Google Embarking On Six-Week Road Trip To Research How You Use Its Products

Everyone reaches that point in their lives when, to make sense of it all, they embark on a road trip. Google is there and is preparing to tour the U.S. in a bus, but it'll be searching for the souls of others instead of its own.

Google is packing up a white van and is about to travel cross country to find out how people engage with its web products. It also wants to know how people react to new products it launches.

The van will make several stops each day as it leaves its starting point in New York and treks into seven states.
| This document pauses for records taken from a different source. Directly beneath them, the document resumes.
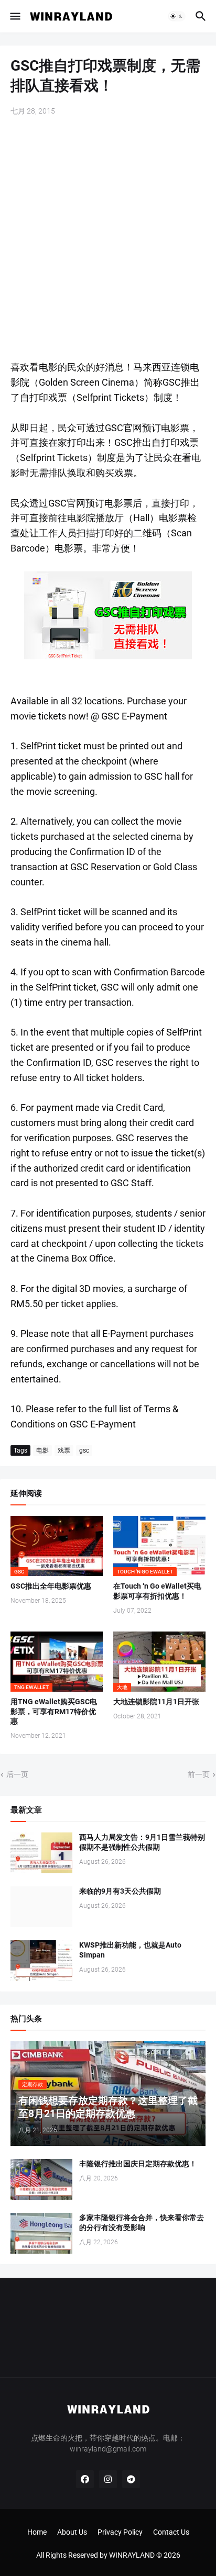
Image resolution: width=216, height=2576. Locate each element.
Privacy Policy (120, 2532)
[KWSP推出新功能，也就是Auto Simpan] (41, 1960)
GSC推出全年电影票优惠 (50, 1586)
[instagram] (108, 2479)
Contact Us (171, 2532)
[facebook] (85, 2479)
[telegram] (131, 2479)
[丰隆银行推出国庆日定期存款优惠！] (41, 2179)
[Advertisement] (108, 239)
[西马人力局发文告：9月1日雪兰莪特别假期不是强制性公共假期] (41, 1852)
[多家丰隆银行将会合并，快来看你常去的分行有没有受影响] (41, 2233)
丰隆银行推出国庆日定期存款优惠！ (138, 2163)
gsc (84, 1450)
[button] (14, 16)
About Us (72, 2532)
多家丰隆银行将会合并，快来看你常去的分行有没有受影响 (141, 2222)
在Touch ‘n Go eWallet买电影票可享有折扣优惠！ (157, 1591)
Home (37, 2532)
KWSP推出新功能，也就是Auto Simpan (130, 1950)
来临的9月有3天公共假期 (120, 1891)
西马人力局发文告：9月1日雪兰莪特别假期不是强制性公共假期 (142, 1842)
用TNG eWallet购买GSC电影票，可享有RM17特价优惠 (53, 1711)
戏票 (64, 1450)
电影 (42, 1450)
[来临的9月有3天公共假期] (41, 1906)
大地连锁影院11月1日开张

It'll hit locations close to "colleges, libraries, parks and some of Google's own regional offices," according to an AP report.

"We are trying to understand the whole end-to-end experience, which is why we are trying to get out to more locations and see more people so we can gather more context," says Google's Laura Granka, a research lead that focus on Internet Search and Maps.

Google hopes to bring up to 500 people into the van, which is described as a scaled down and mobilized version of one of the company's labs. The sessions in the back seat of the van will last between 15 minutes and an hour and a half.

The van will stop in to Chapel Hill, N.C.; from March 14 to 18; Clemson, S.C.; from March 21 to 22; Atlanta, from March 23 to 25; Boulder, Colorado, from April 4 to 8; Salt Lake City, from April 11 to 15; Reno, Nevada, from April 18 to 20; and South Lake Tahoe, California, from April 21 to 22.

Google hasn't revealed any objective for this road trip beyond learning more about the people who use its products. The company's marketing department had zero involvement in conceptualizing the trip, according to Google's Granka, and it's not like the company is struggling in the popularity department.

A recent NBC/Wall Street Journal poll found out that, not only was Google more popular than Apple, the search engine has a higher approval rating than all of the current presidential candidates.

The two media outlets surveyed 1,200 registered voters, asking them if they had negative or positive feeling about several presidential hopefuls, past presidential candidates and two tech companies.

Google ranked first and was followed by Apple, John Kasich, Bernie Sanders, Barack Obama, Marco Rubio, Hillary Clinton, Ted Cruz, Mitt Romney and Donald Trump in that order.